One of the 300 residents of the tower, which is located some 500 meters (1,640 feet) from the border with Egypt, told Reuters that Israel gave them a 30-minute warning to flee the building at night.

"People were startled, running down the stairs, some fell, it was chaos. People left their belongings and money," said Mohammad Al-Nabrees. He said that among those who tripped down the stairs during the panicked evacuation was a friend's pregnant wife.

Conditions worsen

The situation in Gaza is deteriorating rapidly five months after Hamas’ terror attack on Israel triggered the war. The attack resulted in about 1,200 deaths, mostly civilians, and the taking of more than 230 Israelis and other foreign nationals as hostages, according to Israeli figures.

“There is nowhere safe for people to go,” according to a statement released Saturday by the International Committee of the Red Cross.

Hamas-controlled health authorities in Gaza say nearly 31,000 Palestinians have been killed, and thousands more bodies are feared buried under rubble.

Mirjana Spoljaric, president of the International Committee of the Red Cross, decried the ongoing civilian casualties in Gaza and made an urgent call for the unconditional release of the hostages held by Hamas.

Spoljaric’s statement also called for a cessation of hostilities in Gaza to allow for meaningful assistance to reach the people in need and for the Red Cross to be allowed to visit the hostages.
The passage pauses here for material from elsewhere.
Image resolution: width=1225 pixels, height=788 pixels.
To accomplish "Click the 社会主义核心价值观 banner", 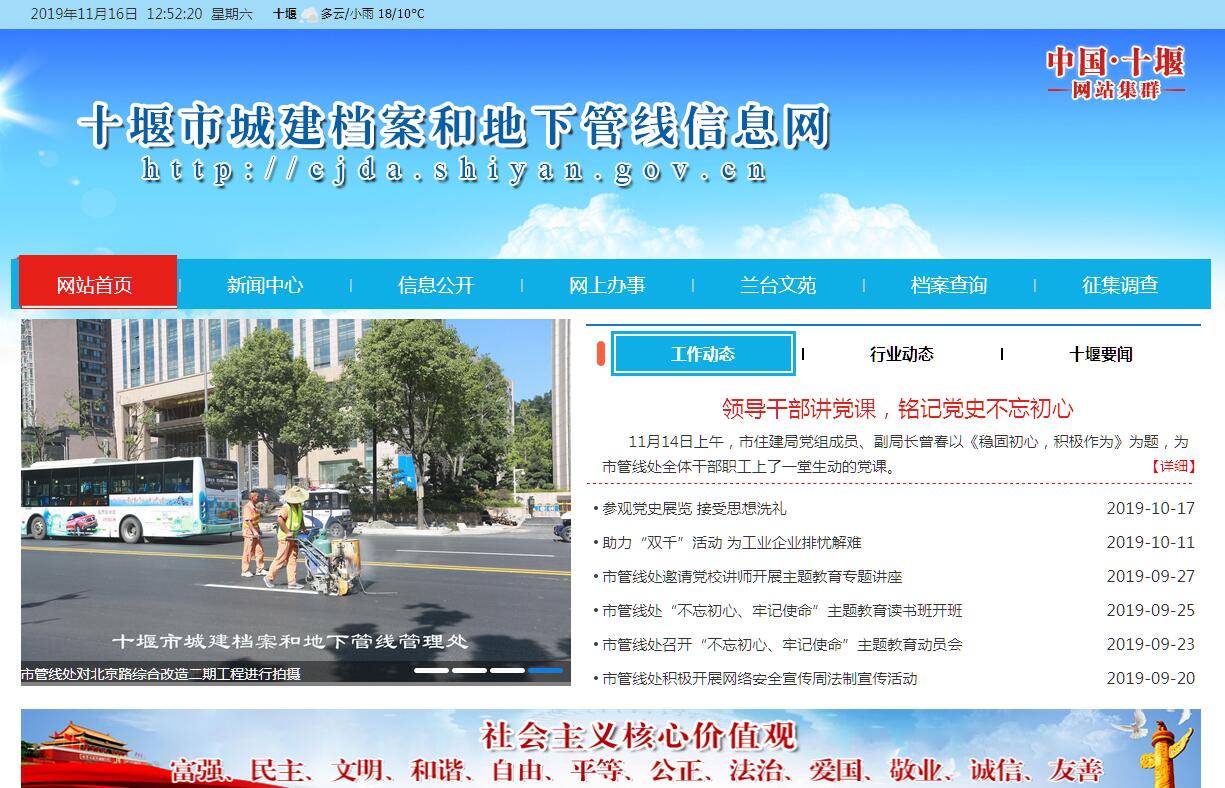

Additionally, it requested the humane treatment of Palestinian detainees in Israeli detention.

As a neutral intermediary, the Red Cross can provide food supplies, shelter and hygiene assistance, if there is a cessation of hostilities, the statement reads. “The ICRC’s longstanding work in Gaza’s health, electricity and water sectors would enable us to swiftly support these vital services.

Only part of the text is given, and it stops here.